Member of the Maine House of Representatives
- In office December 1944 – December 1948

Member of the Maine Senate
- In office December 1948 – December 1952

Personal details
- Born: August 10, 1914 Portland, Maine, U.S.
- Died: November 11, 2001 (aged 87) Gorham, Maine, U.S.
- Education: Boston University
- Occupation: Utilities Regulator

= Frederick Allen (Maine politician) =

American politician

Frederick N. Allen (August 10, 1914 – November 11, 2001) was an American politician from Maine. Allen, a Republican from Portland, served two terms in the Maine House of Representatives (1944-1948) and twice in the Maine Senate (1948-1952).

He served as the national president of the National Association of Regulatory Utility Commissioners, an association of state commissioners of public utilities. He was appointed by Governor Frederick G. Payne to the Maine Public Utilities Commission, which regulates the various utilities of the state of Maine.

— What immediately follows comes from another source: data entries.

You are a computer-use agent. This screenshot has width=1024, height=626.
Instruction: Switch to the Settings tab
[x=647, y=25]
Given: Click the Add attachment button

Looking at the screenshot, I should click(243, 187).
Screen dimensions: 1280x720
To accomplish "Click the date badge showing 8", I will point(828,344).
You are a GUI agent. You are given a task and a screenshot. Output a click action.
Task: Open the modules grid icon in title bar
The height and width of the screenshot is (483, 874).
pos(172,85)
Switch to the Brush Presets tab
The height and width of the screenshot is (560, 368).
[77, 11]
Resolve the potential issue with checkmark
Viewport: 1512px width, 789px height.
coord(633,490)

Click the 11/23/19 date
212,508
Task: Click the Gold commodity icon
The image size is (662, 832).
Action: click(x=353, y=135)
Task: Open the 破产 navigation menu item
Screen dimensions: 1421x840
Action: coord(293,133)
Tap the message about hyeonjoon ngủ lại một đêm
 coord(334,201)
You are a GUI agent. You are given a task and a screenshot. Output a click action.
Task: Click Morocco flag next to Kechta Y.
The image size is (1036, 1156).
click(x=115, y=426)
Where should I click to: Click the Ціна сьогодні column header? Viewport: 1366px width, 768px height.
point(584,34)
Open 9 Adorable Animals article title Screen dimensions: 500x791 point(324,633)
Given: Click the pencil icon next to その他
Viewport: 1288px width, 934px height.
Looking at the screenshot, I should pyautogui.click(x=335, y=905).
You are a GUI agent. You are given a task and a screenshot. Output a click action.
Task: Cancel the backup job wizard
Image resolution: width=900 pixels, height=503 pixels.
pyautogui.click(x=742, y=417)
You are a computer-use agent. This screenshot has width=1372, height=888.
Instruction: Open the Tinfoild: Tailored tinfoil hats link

Allen managed Burton M. Cross's successful first campaign for governor in 1952. He was also an early supporter of U.S. Senator Margaret Chase Smith. In 2002, he supported Democrat Chellie Pingree for U.S. Senate.

==Personal life==
Allen was the son of Neal W. Allen, who four times served as Mayor of Portland and Margaret Stevens Allen, who was the daughter of architect John Calvin Stevens. His nephew, Tom Allen, served as Mayor of Portland before serving 6 terms in the U.S. House of Representatives.

He was born in Portland in 1914 and attended Portland Public Schools before graduating from Deering High School. He then attended Boston University.

Allen died in Gorham on November 11, 2001, at the age of 87. He is buried at the Allen Family Cemetery on Allen Road in Sebago, Maine.